Кто мог сравниться с Шаляпиным, когда он пел «Блоху» Мусоргского? Эта язвительнейшая сатира на королей и вельмож, про блоху, достигшую высоких почестей, особенно едко звучала в дореволюционные годы. «Блоха» в исполнении Шаляпина вызывала такую бурю рукоплесканий, что сидевшие в зале сановники предпочитали прятаться в глубине лож.
В годы гражданской войны в Петрограде, затаив дыхание, с улыбкой слушали красноармейцы и матросы, как «самой королеве и фрейлинам ея от блох не стало мочи, не стало и житья»; когда же звучало саркастическое, торжествующее «ага…», гул восхищения, радости возмездия проходил по театру. И особенно нравился финал:
А мы, кто стал кусаться…
Тотчас давай душить!
Знаменитый шаляпинский смешок, завершающий эту поистине гениальную по музыке, по смыслу сатирическую. песню о блохе, потрясал всех.
Что делалось после этого в театре, описать невозможно!
В одном из писем Горького есть подробный рассказ о том, как исполнял Шаляпин «Блоху»:
«И вот — Блоха! Вышел к рампе огромный парень, во фраке, перчатках, с грубым лицом и маленькими глазами. Помолчал. И вдруг — улыбнулся, и — ей-богу! — стал дьяволом во фраке. Запел не громко так: «Жил-был король когда-то, при нем блоха жила»… Спел куплет и до ужаса тихо захохотал: «Блоха? Ха, ха, ха!» Потом властно — королевски властно! — крикнул портному: «Послушай, ты! Чурбан!» И снова засмеялся дьявол: «Блохе — кафтан? Ха-ха! Кафтан? Блохе? Ха-ха!» И — это невозможно передать! — с иронией, поражающей, как гром, как проклятье, он ужасающей силы голосом заорал: «Король ей сан министра и с ним звезду дает, за нею и другие пошли все блохи в ход». Снова смех, тихий, ядовитый смех, от которого мороз по коже подирает. И снова негромко, убийственно-иронично: «И самой королеве и фрейлинам ея от блох не стало мо-о-чи, не стало и житья». Когда он кончил петь, кончил этим смехом дьявола, — публика — театр был битком набит, — публика растерялась. С минуту — я не преувеличиваю! — все сидели молча и неподвижно, точно на них вылили что-то клейкое, густое, тяжелое, что придавило их и задушило. Мещанские рожи побледнели, всем стало страшно. А он — опять пришел Шаляпин, и снова начал петь — Блоху! Ну, брат, ты не можешь себе представить, что это было!»

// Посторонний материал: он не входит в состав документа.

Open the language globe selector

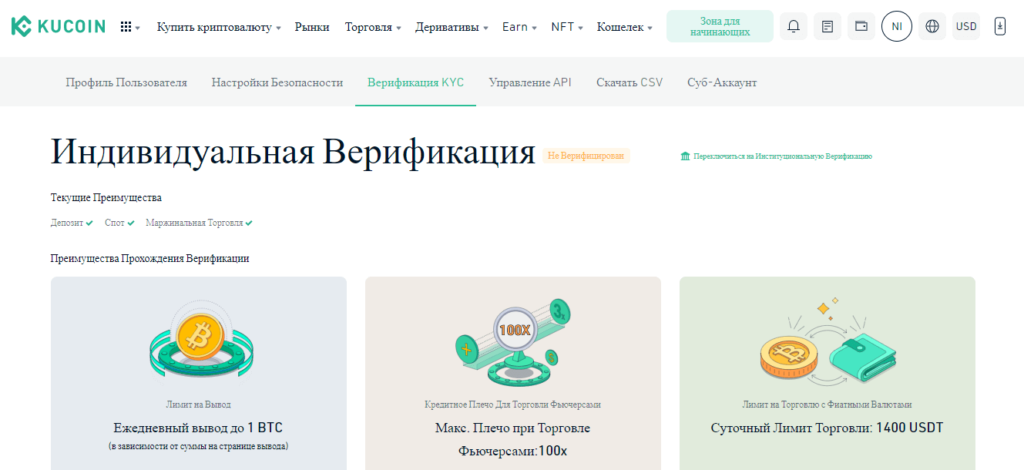[933, 27]
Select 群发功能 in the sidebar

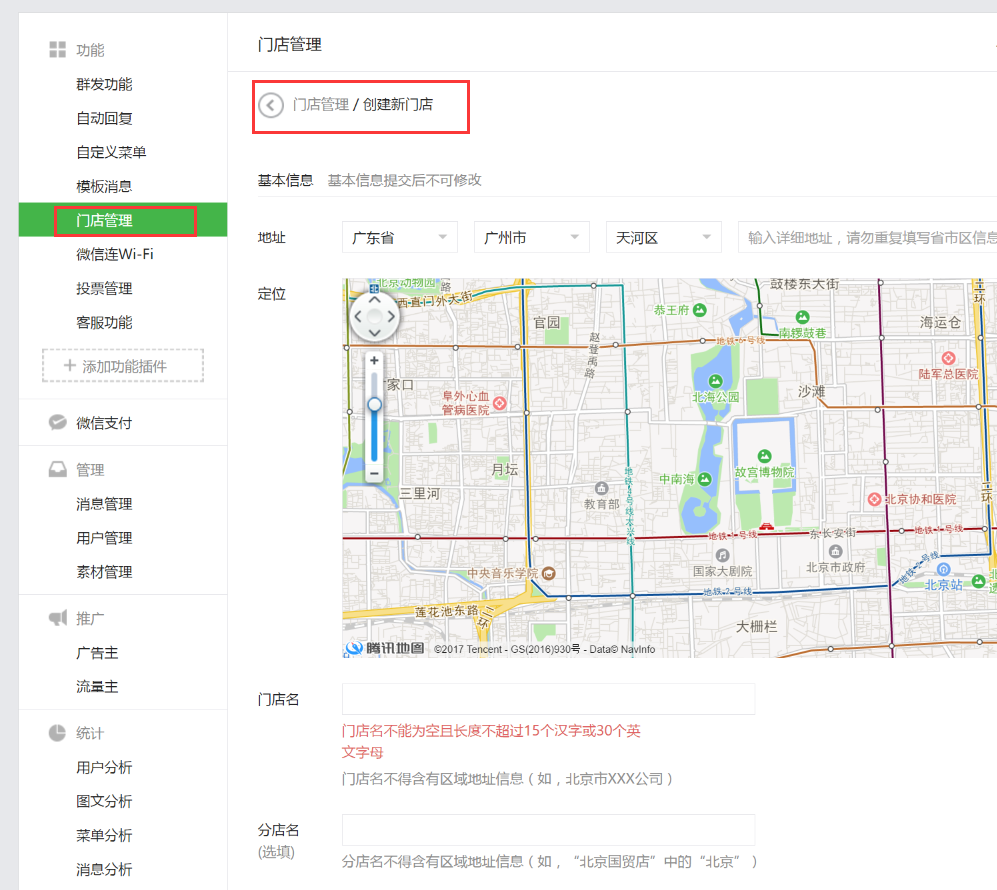[104, 84]
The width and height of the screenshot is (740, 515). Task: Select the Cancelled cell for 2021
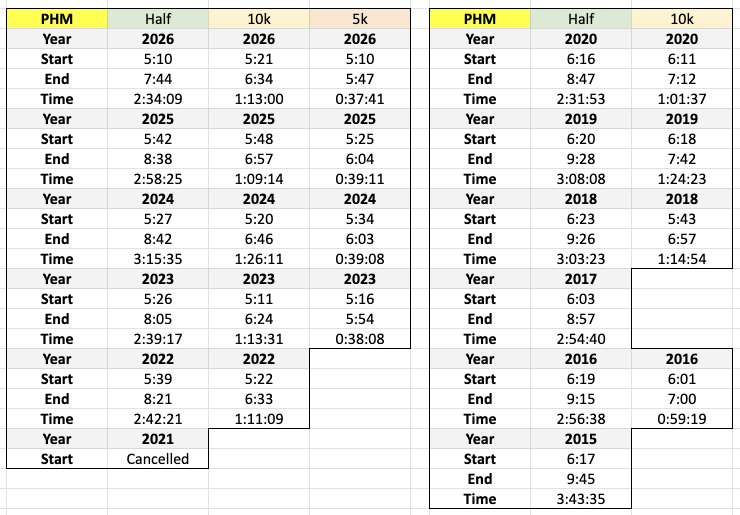pyautogui.click(x=158, y=459)
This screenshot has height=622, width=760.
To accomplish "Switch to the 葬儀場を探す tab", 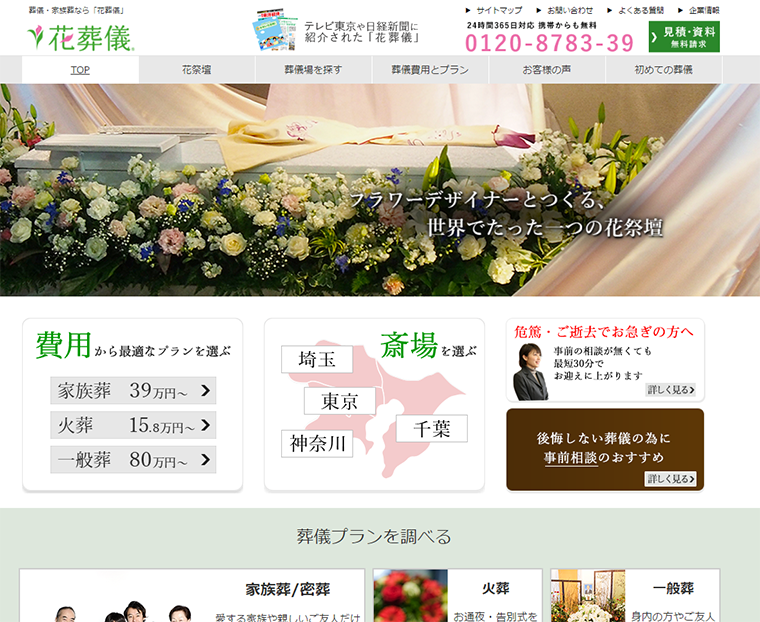I will 313,70.
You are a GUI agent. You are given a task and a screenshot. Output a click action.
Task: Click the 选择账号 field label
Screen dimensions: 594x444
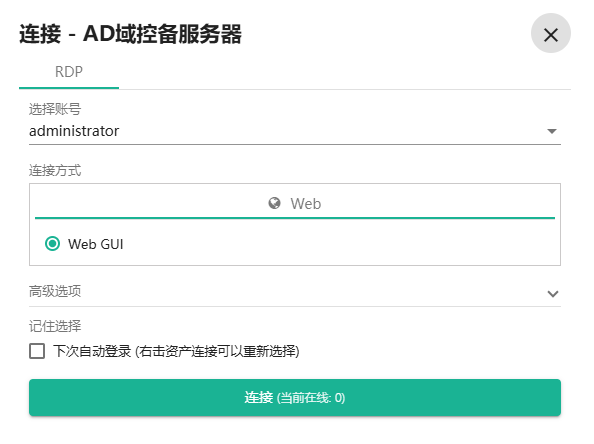pos(55,109)
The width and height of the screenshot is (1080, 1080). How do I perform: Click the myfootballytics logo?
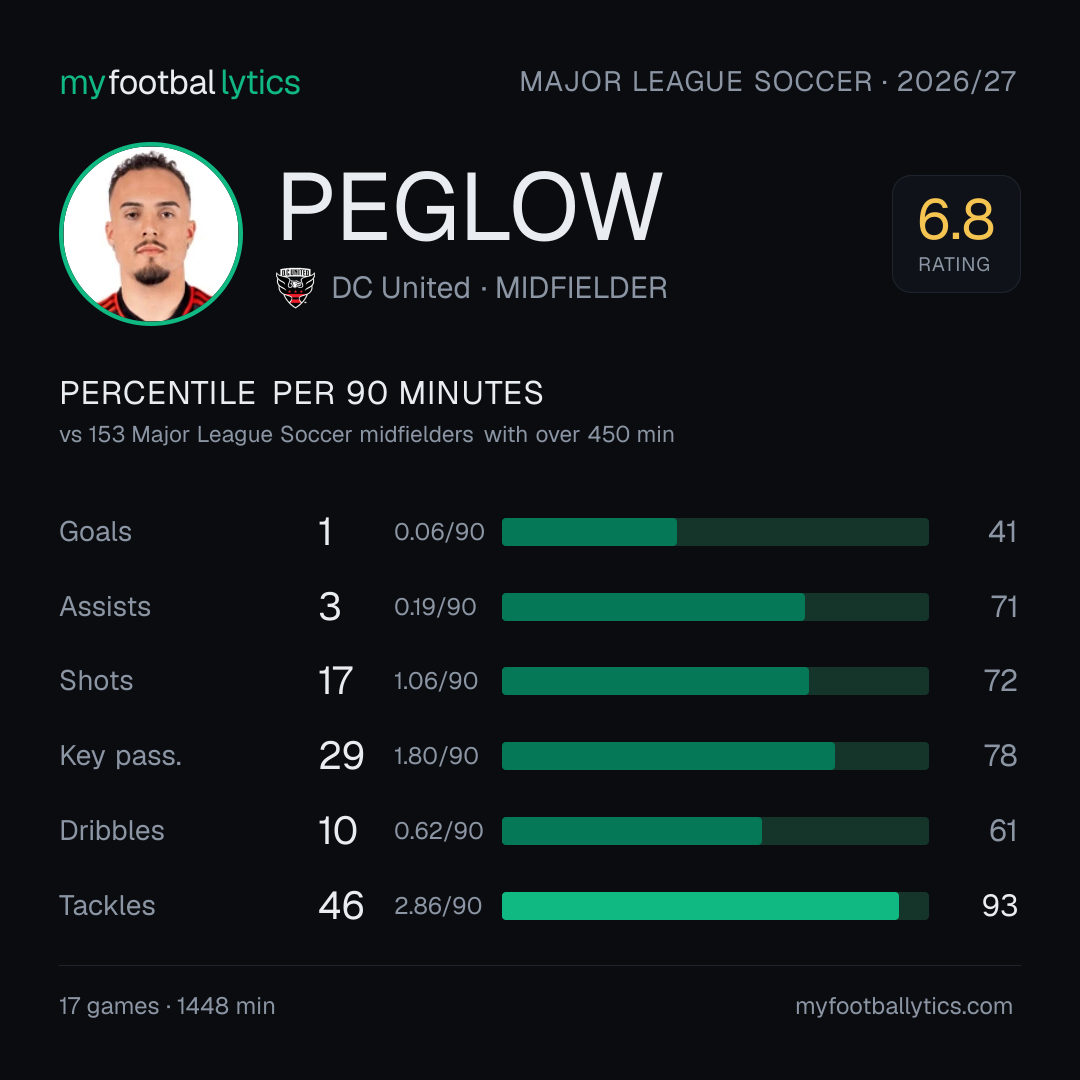coord(180,83)
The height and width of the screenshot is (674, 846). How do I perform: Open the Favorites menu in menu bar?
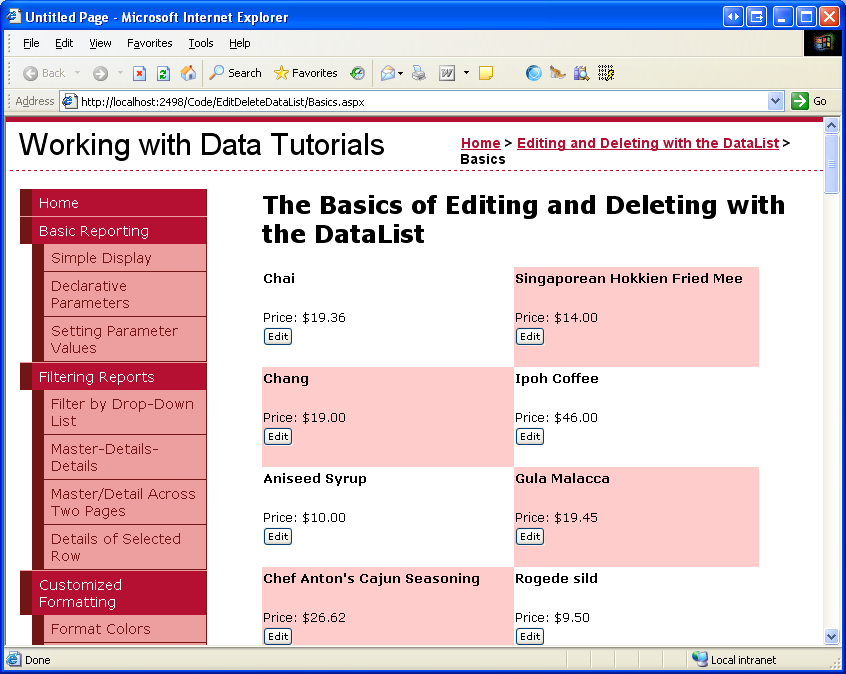click(x=149, y=43)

Поразительное искусство Шаляпина в романсе или песне донести до слушателя мысль произведения, создать шедевр, в котором гармонично сочеталась бы мысль и форма, для этого надо быть не только чудесным певцом, обладать дивным голосом, мимикой, жестом. Нужно было обладать светлым умом, огромным вкусом, и потому ценны замечания Шаляпина о том, как надо исполнять романс.
— В «Блохе» не надо много смеяться, чтобы не было впечатления, будто рассказывающий анекдот смеется больше всех…
— «Воротился ночью мельник…» Нельзя изображать мельника слишком пьяным. В таком пьяном виде нельзя выходить на сцену.
— Нельзя в «Ночном смотре» быстро пропеть — «Он медленно едет по фронту…»
Шаляпин советовал петь «Старого капрала» без малейшей мелодрамы, и в концертной программе, в романсах и песнях, он искал правду и добивался этой правды. И зрители видели пьяненького титулярного советника, наполеоновского гренадера-ветерана, семинариста, влюбленного в поповну…
Известно, какое впечатление производили и на концертной эстраде знаменитые шаляпинские паузы. Очарование не исчезало и когда он молчал, выражение его лица, нервные движения, даже то, как он отирал шелковым платком пот в эти мгновения, весь его облик, проникнутый духом произведения, которое он исполнял, — нечто незабываемое и невиданное. И тот, кто его видел и слышал в концерте, пережил минуты истинного, высокого наслаждения.